O consumo de carne como questão social: a importância de se discutir os hábitos alimentares na sociedade atual

Enviada em 18/07/2020

A série documental “Explicando” mostra, no episódio “O Futuro da Carne”, como o meio farmacêutico de todo o mundo tem estudado para desenvolver um substituo da proteína animal.  Efetivamente, esses avanços tecnológicos levam toda a sociedade a repensar o consumo excessivo de carne, o que leva a um desaceleramento do efeito estufa e diminui a possibilidade de disseminação de doenças.

Em primeiro plano, a produção de carne é responsável pela emissão de gases poluentes e por acelerar o aquecimento global.

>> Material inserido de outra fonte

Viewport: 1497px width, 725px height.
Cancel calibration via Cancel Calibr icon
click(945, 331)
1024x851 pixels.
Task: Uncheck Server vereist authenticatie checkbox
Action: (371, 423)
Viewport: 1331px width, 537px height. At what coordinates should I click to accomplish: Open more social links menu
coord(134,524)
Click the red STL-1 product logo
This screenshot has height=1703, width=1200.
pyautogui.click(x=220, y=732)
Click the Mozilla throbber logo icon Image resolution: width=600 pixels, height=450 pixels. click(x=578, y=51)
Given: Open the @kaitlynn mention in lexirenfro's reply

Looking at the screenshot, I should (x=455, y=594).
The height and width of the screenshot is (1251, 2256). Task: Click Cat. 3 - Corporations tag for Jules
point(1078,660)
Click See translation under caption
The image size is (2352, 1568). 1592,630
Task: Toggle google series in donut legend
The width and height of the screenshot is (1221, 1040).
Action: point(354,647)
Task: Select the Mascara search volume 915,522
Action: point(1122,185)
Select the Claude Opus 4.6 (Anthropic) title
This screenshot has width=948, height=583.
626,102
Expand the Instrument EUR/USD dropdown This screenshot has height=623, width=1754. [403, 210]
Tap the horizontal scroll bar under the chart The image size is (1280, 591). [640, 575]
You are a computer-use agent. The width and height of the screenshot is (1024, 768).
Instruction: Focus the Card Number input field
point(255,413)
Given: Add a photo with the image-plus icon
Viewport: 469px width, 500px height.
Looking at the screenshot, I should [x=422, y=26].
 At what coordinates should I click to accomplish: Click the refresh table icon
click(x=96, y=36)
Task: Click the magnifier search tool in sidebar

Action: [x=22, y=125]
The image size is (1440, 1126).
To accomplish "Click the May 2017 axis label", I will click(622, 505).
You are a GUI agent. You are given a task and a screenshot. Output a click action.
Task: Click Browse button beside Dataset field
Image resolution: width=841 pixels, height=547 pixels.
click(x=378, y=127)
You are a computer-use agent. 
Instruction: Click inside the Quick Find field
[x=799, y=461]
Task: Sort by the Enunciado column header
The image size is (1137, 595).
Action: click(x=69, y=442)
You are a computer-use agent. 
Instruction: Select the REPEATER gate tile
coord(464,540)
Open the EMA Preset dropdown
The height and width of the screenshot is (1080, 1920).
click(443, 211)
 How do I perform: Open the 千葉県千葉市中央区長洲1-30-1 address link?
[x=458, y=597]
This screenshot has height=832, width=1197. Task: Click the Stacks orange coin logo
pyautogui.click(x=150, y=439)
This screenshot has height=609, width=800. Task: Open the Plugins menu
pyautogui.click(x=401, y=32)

Segundo a Organização das Nações Unidas para Alimentação e Agricultura (FAO), 14,7% dos gases lançados na atmosfera são resultado da produção de gado. No entanto, à medida que a condição social de países em desenvolvimento melhoram, a demanda do consumo de carne aumenta, deixando mais urgente a descoberta para o substituto do alimento a base de plantas.

Ademais, segundo estudo da FAO, 70% das doenças modernas têm origem animal. A produção excessiva da agropecuária tem demandado um espaço físico que a Terra não consegue fornecer. De acordo com a pasta da ONU, cerca de 1/3 da terra arável do planeta é utilizada para a pastação de gado. Isto é, a expansão da interatividade entre homens e animais fizeram com que as doenças surgissem e se propagassem rapidamente, um exemplo recente é a Gripe Suína.

Por certo, o consumo de carne exagerado, apesar de destrutivo, ainda é um rito cultural. Pontanto, é de responsabilidade do Estado, através do Ministério do Meio Ambiente e do Ministério da Agricultura, investir em políticas públicas, através de leis e campanhas, para que empresas alimentícias a controlarem suas produções, a fim de que a interatividade de homens com animais não permita a propagação de doenças.